Je serai bien court aujourd’hui. C’est un jour d'audience universelle. J’avais déjà trois visites ce matin, à 8 heures. On sait mon départ mardi. Tout le monde viendra. Et j’attends Salvandy dans la journée. Mes nouvelles d’Espagne sont bonnes. L’union des coalisés persiste et s'affermit au lieu de s’ébranler. Prim est chargé de pacifier Barcelone. Nous verrons bientôt une autre coalition, la Carlo-républicaine. Déjà on m'avertit que les Coalisés se remuent beaucoup. Coalition contre coalition. Olozaga viendra à Paris comme Ambassadeur vers la fin de septembre. On nous demandera d'en envoyer un à Madrid après le serment de la Reine aux Cortes. Jusqu'ici ce sont des affaires conduites sensément, sans presse et sans peur.

*Données fournies*.
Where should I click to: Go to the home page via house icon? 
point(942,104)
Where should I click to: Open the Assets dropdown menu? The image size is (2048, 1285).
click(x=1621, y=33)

*Objectif*.
Répondre aux questions suivantes d'après l'extrait du texte :
(a) Combien de visites avaient déjà eu lieu le matin, et à quelle heure ?
(b) Qui est chargé de pacifier Barcelone ?
(c) À quel titre Olozaga viendra-t-il à Paris, et vers quelle période ?

*Solution*.
(a) Trois visites, à 8 heures.
(b) Prim.
(c) Comme ambassadeur, vers la fin de septembre.